PAGE EXTRACT:
○ ○ ○ ○ ○

Affirmative action is a set of policies by the government meant to help and compensate for past misdeeds and present discrimination based on race, religion, sex, color and place of origin. These policies which were an extension of Civil Rights were designed mainly to help Africans Americans to become fully Americans. From the 1886 Civil Rights Act which made slavery illegal, guaranteed equal protection and gave blacks the rights to vote, the affirmative action is to ensure that the blacks are compensated against past misdeeds and they are not discriminated upon but enjoy life like the white Americans. This essay will look into some famous lawsuits in America concerning affirmative action and how it has created economic opportunity and security for all Americans (Sykes M. 2009).
Famous law suits
In America, affirmative action has evolved through several processes and a series of government proclamations and court decrees. Since 1896 when the Supreme Court upheld a separate but equal opportunity for all in Plessy v. Ferguson case, 1941 when the then President signed an executive order outlawing segregation to 1954 when the Supreme Court overturned the Plessy v. Ferguson case in Brown v. Education.

○ ○ ○ ○ ○

INFORMATION SHOWN:

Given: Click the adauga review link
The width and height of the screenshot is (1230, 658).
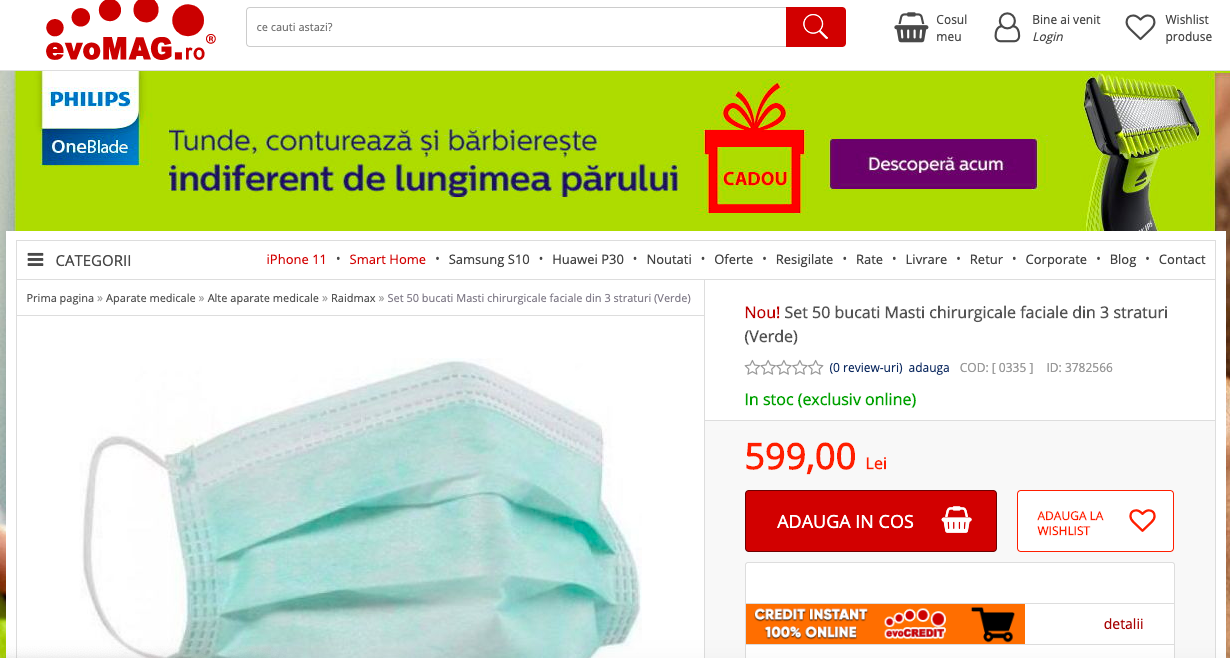Looking at the screenshot, I should [x=929, y=368].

○ ○ ○ ○ ○

TASK PROMPT:
Please condense the paragraph beginning "Affirmative action is a set of policies" in the essay on affirmative action to three sentences, keeping its main facts.

TASK ANSWER:
Affirmative action is a set of government policies meant to compensate for past misdeeds and present discrimination based on race, religion, sex, color and place of origin. An extension of Civil Rights, these policies were designed mainly to help African Americans become fully American, so that blacks are compensated, are not discriminated against and enjoy life like white Americans. The essay examines famous lawsuits in America concerning affirmative action and how it has created economic opportunity and security for all Americans.